Fui a pie con Luján por los caminos que conducen a Barba en mañanas transparentes como acuarelas, donde en las cercas las espadas oscuras de los itabos acuchillaban el aire. Pasamos frente a las casas de los campesinos que trenzaban en el corredor sus canastas y que en los pilones agrietados hechos de troncos de los árboles, hacían llover los granos de café para que el viento los limpiara.
Entramos en los bosques donde habita la niebla que borra los caminos. Conversamos de la pintura japonesa, de aquellos grabados en donde Fujiyama se refleja en una taza de té, o donde el agua duerme su sueño de plata reflejando frágiles arquitecturas, o donde mujeres extraordinarias pescan perlas y abulones. O en pinturas chinas donde las cascadas suenan por todas partes, y hay rocas afiladas para herir nuestro tacto, y nieblas esfumando los contornos y pájaros marinos volando en la infinitud de la página.
En San José de la Montaña los árboles eran grises fantasmas, y en los abismos sonaban ríos invisibles. No era extraño por eso que el poeta descubriera en las voces del viento espíritus de las aguas y los bosques "a orillas de las fuentes entre los juncos y las adelfas".
El alba nacía con las campanas y la llegada de la noche se anunciaba con el ángelus. La provincia rodeada por los sembrados y la montaña, cercada por la plata de los ríos seguía siendo campesina; entraban la brisa y las cosechas, y las carretas sonaban sobre el pavimento.

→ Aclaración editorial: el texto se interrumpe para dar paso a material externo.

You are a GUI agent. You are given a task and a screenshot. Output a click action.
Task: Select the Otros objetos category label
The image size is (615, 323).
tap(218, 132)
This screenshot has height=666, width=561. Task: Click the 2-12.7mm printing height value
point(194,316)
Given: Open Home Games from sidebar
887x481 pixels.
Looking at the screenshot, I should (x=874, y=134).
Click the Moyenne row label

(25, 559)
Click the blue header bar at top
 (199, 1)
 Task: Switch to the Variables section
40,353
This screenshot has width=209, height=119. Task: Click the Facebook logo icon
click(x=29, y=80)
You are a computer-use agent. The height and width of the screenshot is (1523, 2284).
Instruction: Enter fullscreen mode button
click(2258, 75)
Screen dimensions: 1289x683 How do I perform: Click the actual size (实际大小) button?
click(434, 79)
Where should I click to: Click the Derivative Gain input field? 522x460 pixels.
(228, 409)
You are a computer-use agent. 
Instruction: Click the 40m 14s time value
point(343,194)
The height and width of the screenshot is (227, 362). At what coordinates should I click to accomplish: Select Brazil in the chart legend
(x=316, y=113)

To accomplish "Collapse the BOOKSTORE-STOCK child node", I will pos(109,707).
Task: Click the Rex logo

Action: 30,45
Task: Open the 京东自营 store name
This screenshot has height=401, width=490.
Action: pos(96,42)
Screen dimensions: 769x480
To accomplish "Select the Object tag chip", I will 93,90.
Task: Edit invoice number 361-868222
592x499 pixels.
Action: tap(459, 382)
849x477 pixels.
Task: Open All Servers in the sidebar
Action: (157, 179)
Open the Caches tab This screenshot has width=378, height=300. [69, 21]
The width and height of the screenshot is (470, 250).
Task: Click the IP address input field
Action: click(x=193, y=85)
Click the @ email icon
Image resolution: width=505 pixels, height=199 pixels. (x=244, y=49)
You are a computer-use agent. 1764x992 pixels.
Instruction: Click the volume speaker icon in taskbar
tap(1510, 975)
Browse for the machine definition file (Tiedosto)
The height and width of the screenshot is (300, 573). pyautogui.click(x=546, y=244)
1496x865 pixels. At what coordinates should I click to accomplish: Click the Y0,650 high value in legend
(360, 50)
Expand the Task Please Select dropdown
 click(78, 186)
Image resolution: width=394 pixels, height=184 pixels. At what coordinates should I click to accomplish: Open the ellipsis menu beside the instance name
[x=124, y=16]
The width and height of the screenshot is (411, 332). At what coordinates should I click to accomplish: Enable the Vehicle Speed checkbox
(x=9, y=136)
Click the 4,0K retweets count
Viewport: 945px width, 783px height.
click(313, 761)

Las carretas que hoy compran los turistas, no eran entonces un souvenir; formaban parte de la vida rural y completaban el paisaje costarricense. Los niños jugaban con pequeñas carretas que se vendían en los mercados para cambiarlas por otras al crecer. Nací oyéndolas y viajé en ellas, y cuando las pinté formaban parte de mi propio mundo. Las veía al lado de las tapias, frente a las pulperías y alrededor de los mercados, en Barba, en Santo Domingo, en San Joaquín y en San José. Las pinté en los ríos cuando los campesinos con las piernas metidas en el agua las cargaban de arena; en penumbra donde el sol bombardeaba la piel de los bueyes y el agua negra, llena de sombra, se manchaba de oro. En mi infancia fui a los pueblos por caminos pedregosos en donde el único vehículo colectivo era la carreta y en ella asistí a los turnos olorosos a alcohol y llenos de gritos.